Problem to solve: Going through the data, count each line that has the word "will". Reply with the total and nothing more.

Supplied records:
***
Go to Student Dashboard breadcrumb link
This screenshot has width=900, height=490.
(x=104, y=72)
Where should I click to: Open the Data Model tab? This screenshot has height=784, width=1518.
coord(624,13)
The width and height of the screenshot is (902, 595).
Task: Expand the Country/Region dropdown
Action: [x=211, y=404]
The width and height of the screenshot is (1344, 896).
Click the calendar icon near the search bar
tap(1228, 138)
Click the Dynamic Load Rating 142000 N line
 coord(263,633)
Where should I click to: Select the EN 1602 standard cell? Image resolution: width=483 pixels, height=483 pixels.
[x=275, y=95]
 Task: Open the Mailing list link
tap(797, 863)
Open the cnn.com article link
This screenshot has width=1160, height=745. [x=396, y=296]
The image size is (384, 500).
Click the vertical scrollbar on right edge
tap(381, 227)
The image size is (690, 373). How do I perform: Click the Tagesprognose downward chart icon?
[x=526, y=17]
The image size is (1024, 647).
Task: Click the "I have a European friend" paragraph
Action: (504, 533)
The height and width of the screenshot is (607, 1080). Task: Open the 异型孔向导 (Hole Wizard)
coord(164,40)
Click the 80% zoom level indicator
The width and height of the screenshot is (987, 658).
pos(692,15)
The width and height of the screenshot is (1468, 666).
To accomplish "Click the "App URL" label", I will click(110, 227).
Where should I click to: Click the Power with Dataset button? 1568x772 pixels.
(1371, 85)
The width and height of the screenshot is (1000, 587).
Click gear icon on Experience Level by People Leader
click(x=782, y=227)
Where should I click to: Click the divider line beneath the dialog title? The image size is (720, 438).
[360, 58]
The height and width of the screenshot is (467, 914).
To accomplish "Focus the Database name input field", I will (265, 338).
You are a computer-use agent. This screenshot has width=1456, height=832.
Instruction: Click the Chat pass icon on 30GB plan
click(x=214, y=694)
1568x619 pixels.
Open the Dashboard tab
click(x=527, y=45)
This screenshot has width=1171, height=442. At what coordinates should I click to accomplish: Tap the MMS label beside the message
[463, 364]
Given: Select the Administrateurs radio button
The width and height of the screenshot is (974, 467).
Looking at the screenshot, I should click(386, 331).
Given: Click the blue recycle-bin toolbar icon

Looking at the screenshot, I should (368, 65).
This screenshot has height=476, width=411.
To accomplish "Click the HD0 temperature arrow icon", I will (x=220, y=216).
***
Written reply: 3